The guidelines also recommend starting yearly mammograms by age 45 and then every other year from age 55. The guidelines apply to women at average risk for breast cancer and complement VA’s already-extensive program for breast care for Veterans.

I believe it’s important for our women Veterans to know that they are in control of their care and the care they receive from VA is consistent with or exceeds care in the private sector. Adopting American Cancer Society standards gives Veterans further assurances that their care aligns with other health-care systems.

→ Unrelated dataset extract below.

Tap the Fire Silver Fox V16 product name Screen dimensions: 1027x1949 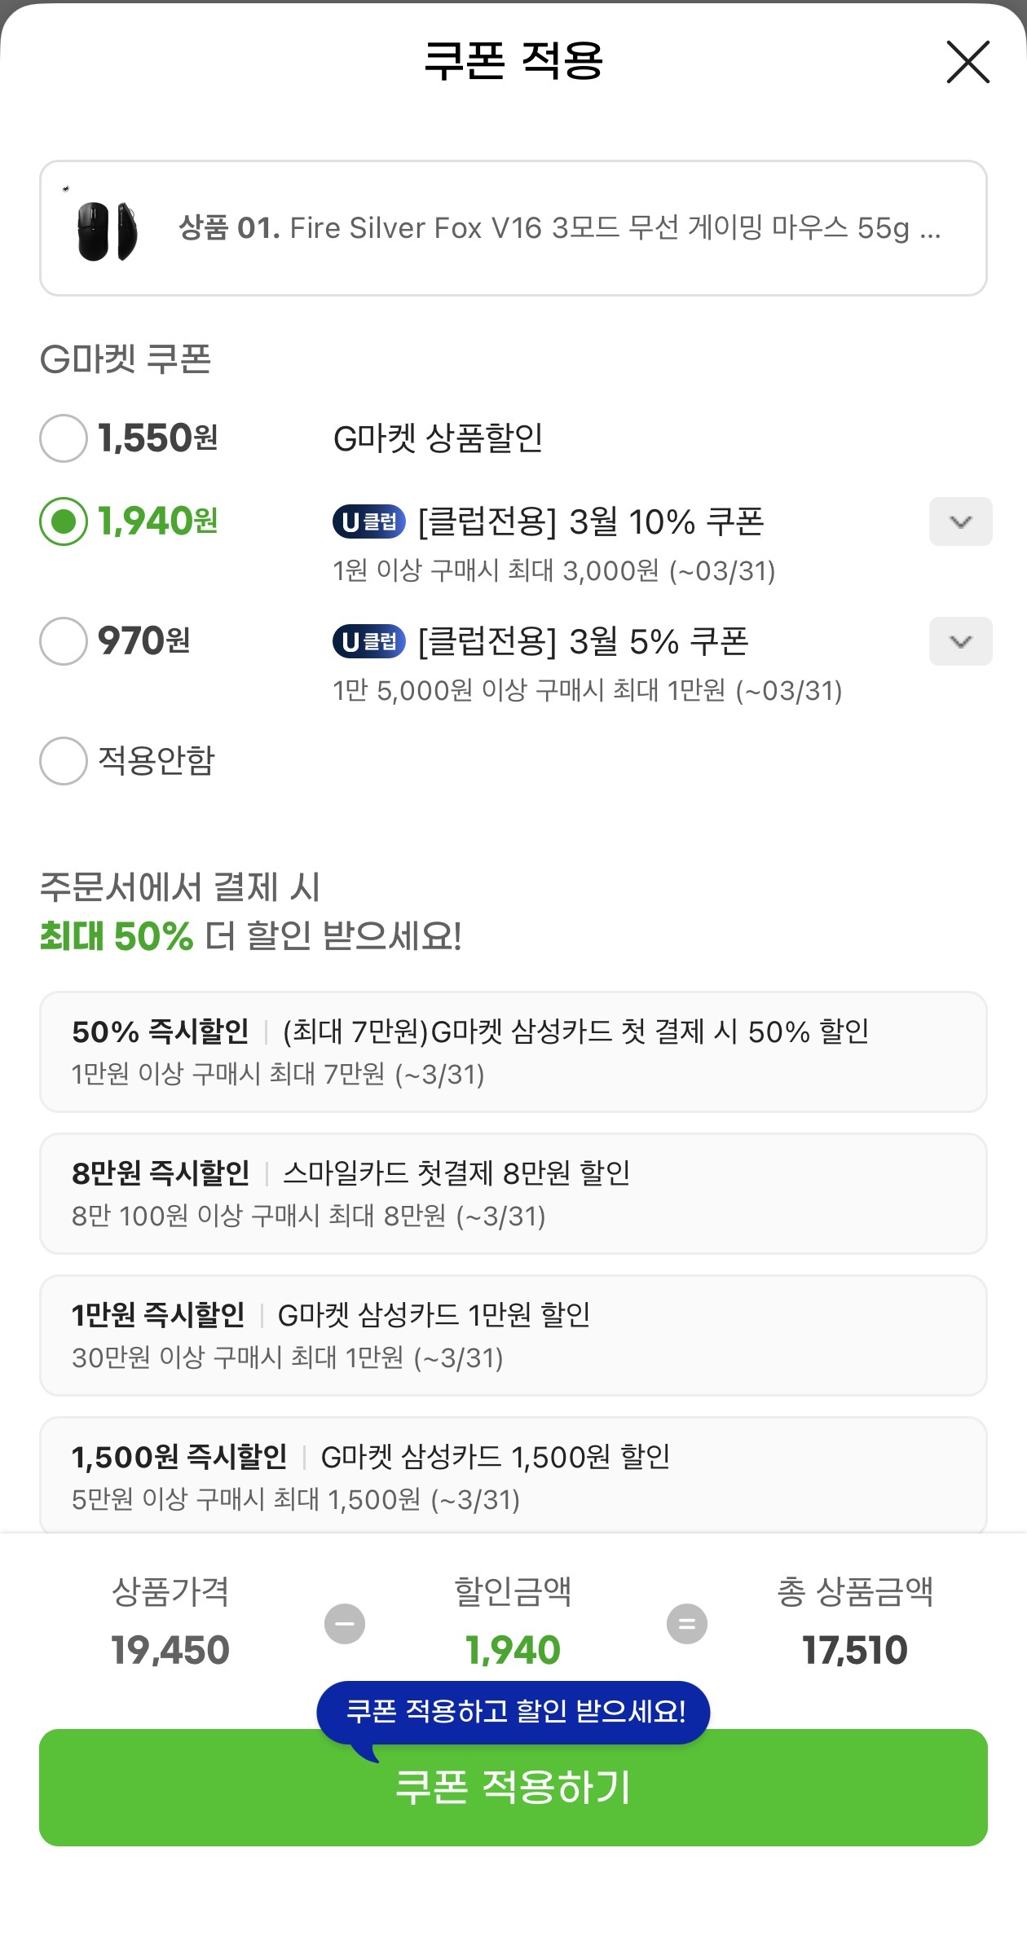pos(559,228)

It’s worth drawing attention to a few other related facts:

  • All eligible women Veterans have access to mammograms either onsite or through care in the community;
  • Currently, 76 percent of women Veterans age 40-49 receive mammograms through VA.
  • VA quality scores from the Healthcare Effectiveness Data and Information Set, show that women Veterans are much more likely to receive age-appropriate breast cancer screening than women in private sector health care;
  • In 2015, VA provided mammogram screenings to 86 percent of its women Veteran patients age 50-74, compared with the private sector at 73 percent; and
  • VA has established a state-of-the-art information technology Breast Cancer Registry (BCR). The BCR integrates data from several VA sources to provide comprehensive patient specific information about breast cancer screening, test results, past and current breast cancer treatment, and population surveillance of breast care (both in the community and within VA).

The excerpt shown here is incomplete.